Postdoctoral Research Fellow University of Wisconsin Madison, school of medicine and public health
Introduction: Although rare, intracranial hemorrhage (ICH) following durotomy during elective spine surgeries presents a serious risk to patient outcomes. These procedures carry the potential for dural tears (DT), which can result in postoperative cerebrospinal fluid leakage (PCSFL). Significant loss of cerebrospinal fluid may lead to a reduction in intracranial pressure, potentially causing ICH. There is limited literature documenting ICH as a postoperative complication in spine surgeries. This study aims to evaluate the incidence and associated risk factors for ICH in patients undergoing elective spinal procedures.
Methods: We analyzed data from the 2021 National Inpatient Sample (NIS), selecting adult patients (>18 years) who underwent spine fusion, discectomy, spinal cord decompression, and cervicothoracic or lumbosacral nerve decompression. Patients with trauma or malignancy were excluded from the study. The primary outcome measured was the occurrence of ICH. Comparative analyses and multivariable logistic regression were employed to identify independent risk factors.

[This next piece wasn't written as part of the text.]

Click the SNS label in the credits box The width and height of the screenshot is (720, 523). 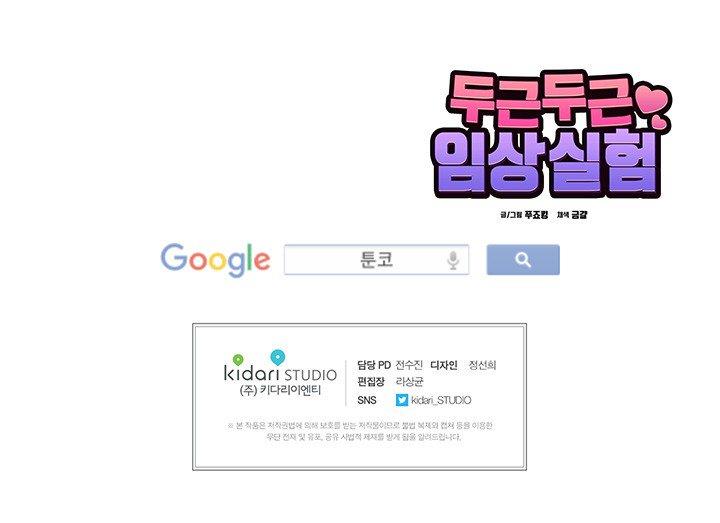pyautogui.click(x=367, y=400)
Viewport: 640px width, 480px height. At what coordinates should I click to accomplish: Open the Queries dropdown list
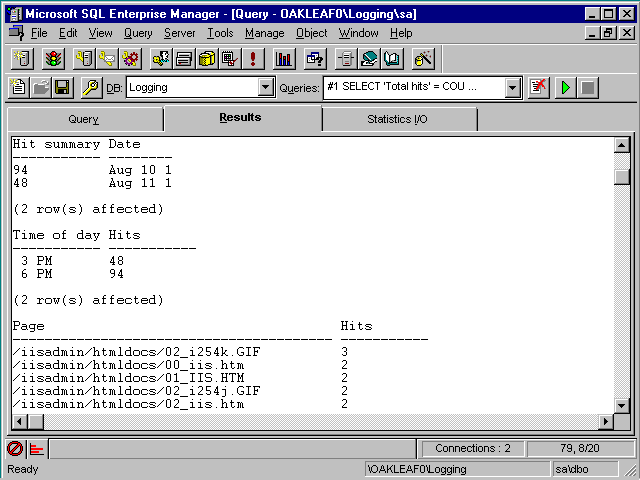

Results: Out of 42,500 eligible patients, the incidence of ICH was identified in 0.09% of cases. Patients in the ICH group had significantly longer hospital stays and higher mortality rates than the control group. The occurrence of spinal cord decompression, DT, and PCSFL was notably more frequent in patients who developed ICH. Additionally, factors such as alcohol and drug abuse, along with hypertension, were significantly more prevalent in the ICH group. Independent risk factors for ICH included DT, alcohol abuse, and hypertension.

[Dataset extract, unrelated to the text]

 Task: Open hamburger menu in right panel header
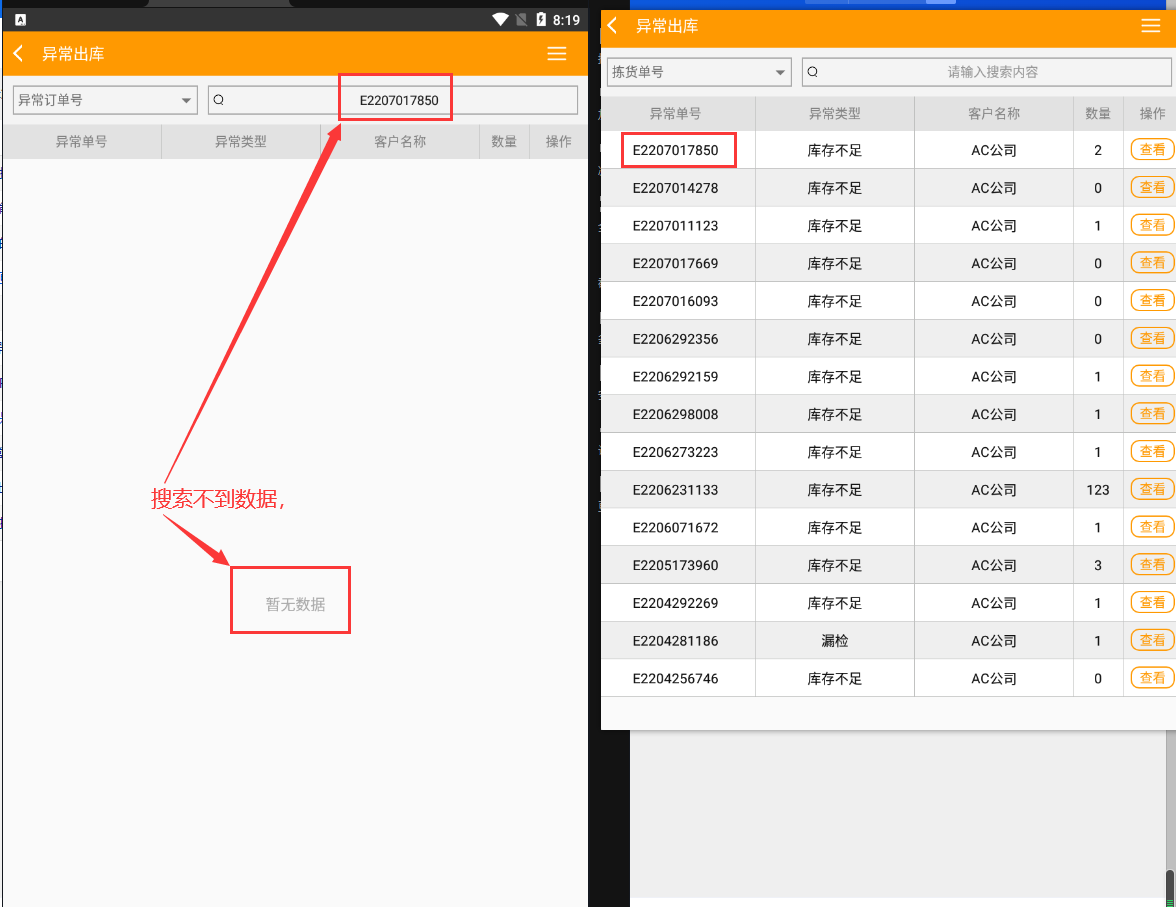coord(1151,26)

Conclusion : This analysis highlights the rarity yet severity of ICH following elective spine surgeries, stressing the need for heightened awareness and potential preventive strategies. The findings indicate that DT, along with patient-related factors like alcohol abuse and hypertension, are significant predictors of ICH, necessitating further attention to these risks during perioperative care.